The symptoms are apparent when training is overlooked:
agents keep passing tickets to others
resolution times balloon
customers get conflicting answers (this happens a lot)
I suggest always having support attend internal workshops and getting a hold of Loom pitches. They need to understand both the “how” and “why” to guide customers. At the very least, they should be “aware” of what’s launched. Don’t assume they are glued to your launch announcements on Slack.
It’s hard to always pre-plan every troubleshooting scenario, but there needs to be an open line between product teams and support to keep making improvements.
Updating help docs and knowledge base articles is a must. Most customers will first Google “product name + (feature name)” to get quick help.
Bonus: Overlooking localization needs
A hard thing about running a truly global product is to think “regionally”.

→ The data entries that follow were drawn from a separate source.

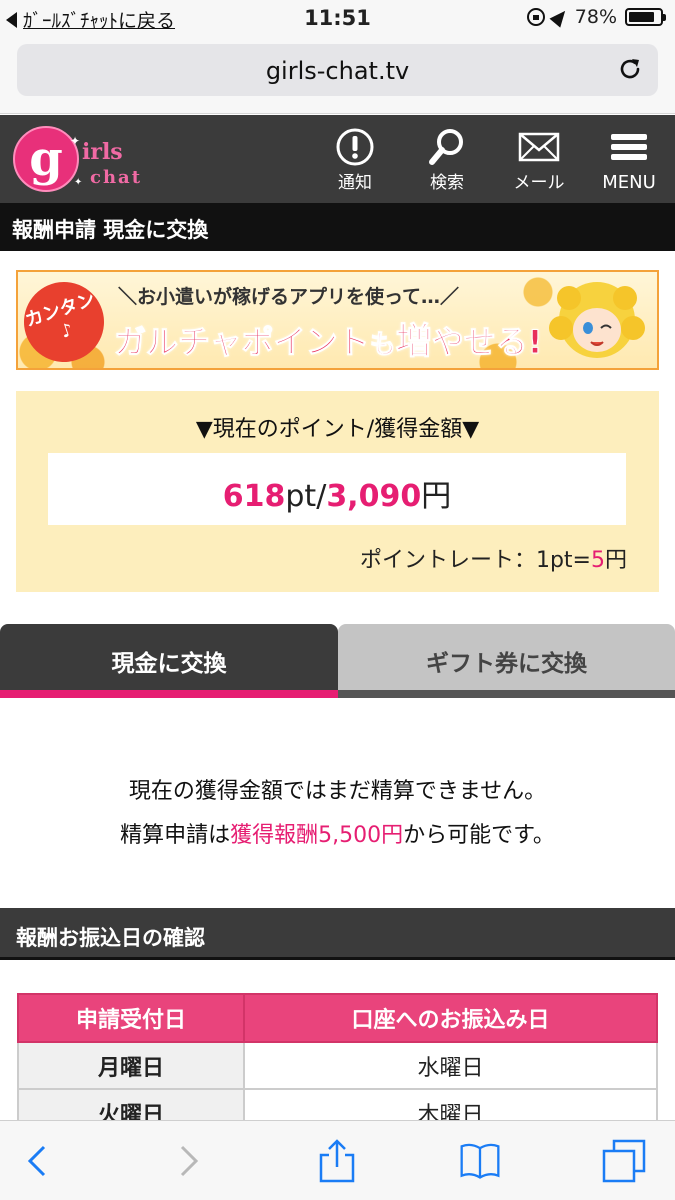 This screenshot has height=1200, width=675. I want to click on svg-text: chat, so click(116, 178).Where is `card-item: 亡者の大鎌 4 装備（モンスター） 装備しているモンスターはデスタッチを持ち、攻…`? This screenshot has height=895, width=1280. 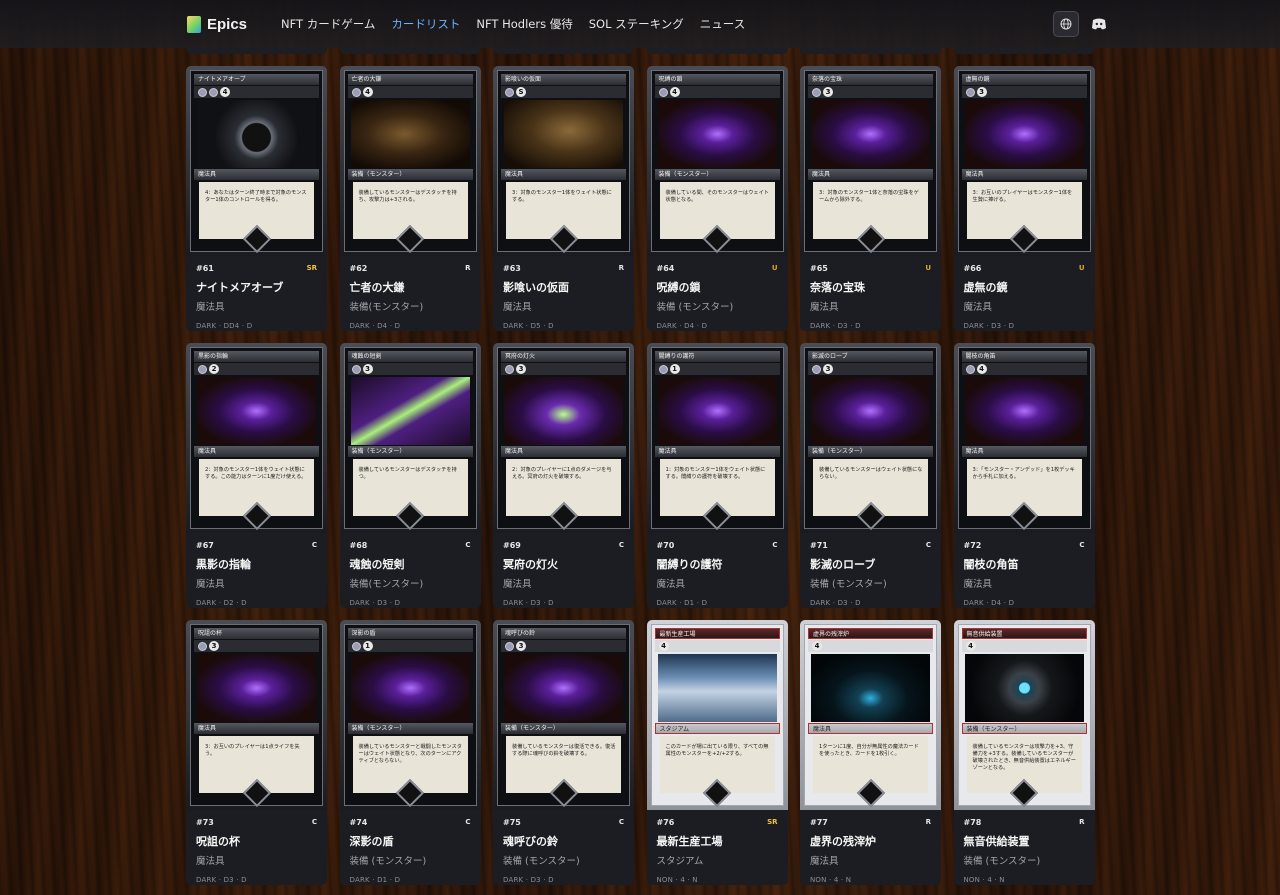 card-item: 亡者の大鎌 4 装備（モンスター） 装備しているモンスターはデスタッチを持ち、攻… is located at coordinates (410, 198).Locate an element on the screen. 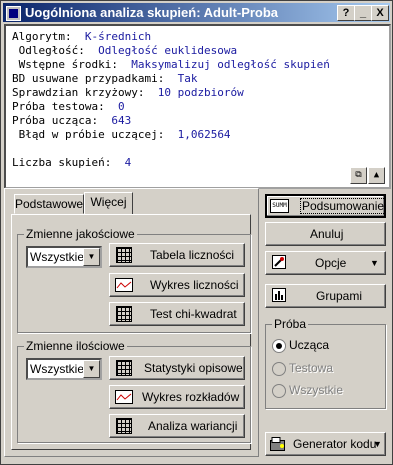  freq-chart-button: Wykres liczności is located at coordinates (177, 285).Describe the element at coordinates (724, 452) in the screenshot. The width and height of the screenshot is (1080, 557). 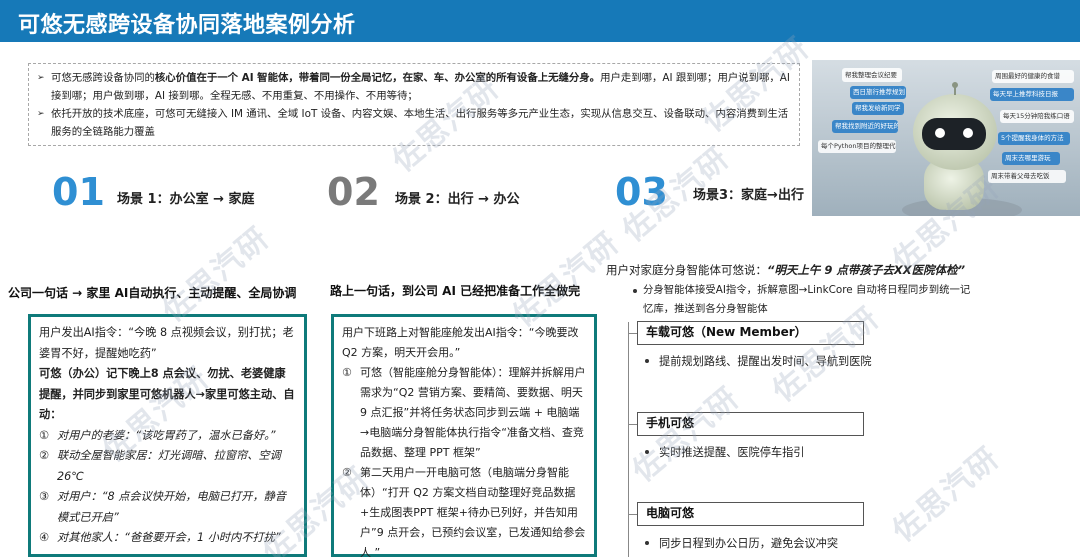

Sure, every product tends to have its “hotspot” regions where it gets the most traction. But if these regions aren’t homogenous in all their needs, the messaging and product experience need to adapt.
For example, at my company, vFairs (event tech), we learned over time that our UK-facing pages need to discuss GDPR a bit more. Moreover, we serve audiences in Saudi Arabia who need Arabic support and multi-lingual capabilities. When it comes to running webinars in China, we needed different vendors/partners to keep services live.
Moreover, our research unveiled that many event attendees struggled to pay for tickets using Stripe/PayPal. This insight led us to launch a region-based payment marketplace.
Thus, a good practice before a feature launch is to check whether there are regional nuances you need to address.
The Grand Finale
Product launches are difficult to get right because they involve intense competition for attention.
Marketing teams spend many hours planning campaigns, but often see little ROI when they survey a customer base's capability awareness of a product or see little impact on MQL volume.
Sure, the goal may not be to make every customer a product expert, but the word needs to reach the right people in need at the right time.
Hopefully, some of the pointers in this article may help offset that challenge.